Textauszug:
::::::::::

Wendt: Es gab tatsächlich eine kleine Gegendemonstration während unseres Christopher Street Days in diesem Jahr. Wir haben während unserer Demonstration erfahren, dass sich rechtsradikale Menschen am Grunthalplatz vor dem Hauptbahnhof versammelt haben. Gott sei Dank war es nur eine kleine Anzahl, die von der Polizei zusammengehalten worden sind, sodass wir weiterhin ungestört unsere bunte Demonstration durch Schwerin fortführen konnten.

::::::::::

Gesammelte Daten:
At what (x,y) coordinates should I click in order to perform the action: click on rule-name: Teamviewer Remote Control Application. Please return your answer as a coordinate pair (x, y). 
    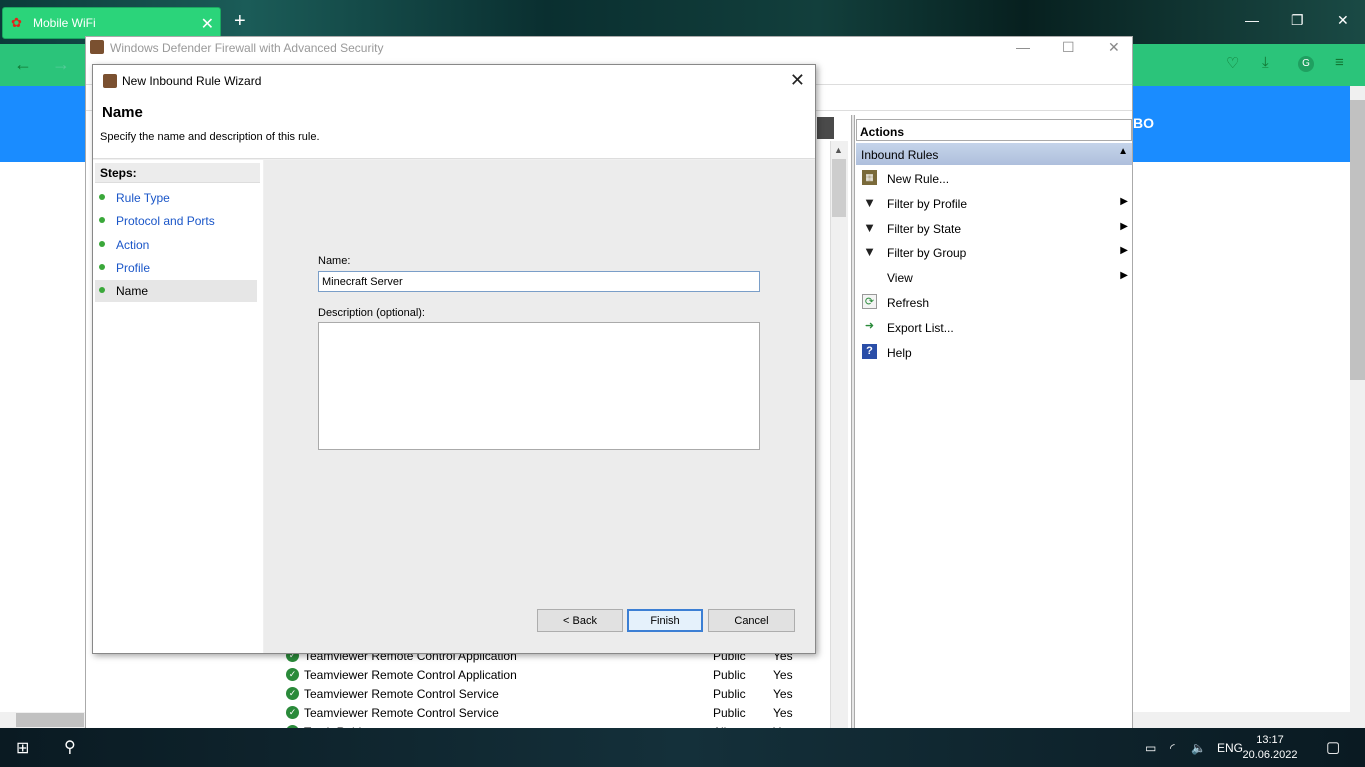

::::::::::

Deine Aufgaben:
(A) Beantworte diese Fragen zum Textauszug kurz:
(i) Wo haben sich die rechtsradikalen Menschen versammelt?
(ii) Wer hat diese kleine Gruppe zusammengehalten?
(iii) Durch welche Stadt zog die bunte Demonstration?
(B) Schreib aus dem Textauszug Wort für Wort ab: Fang bei „Wendt: Es gab“ an und hör nach „Schwerin fortführen konnten.“ auf.
Die Zeilen haben mit dem Textauszug nichts zu tun.

Erwartete Antworten:
(A)
(i) Am Grunthalplatz vor dem Hauptbahnhof.
(ii) Die Polizei.
(iii) Durch Schwerin.

(B)
Wendt: Es gab tatsächlich eine kleine Gegendemonstration während unseres Christopher Street Days in diesem Jahr. Wir haben während unserer Demonstration erfahren, dass sich rechtsradikale Menschen am Grunthalplatz vor dem Hauptbahnhof versammelt haben. Gott sei Dank war es nur eine kleine Anzahl, die von der Polizei zusammengehalten worden sind, sodass wir weiterhin ungestört unsere bunte Demonstration durch Schwerin fortführen konnten.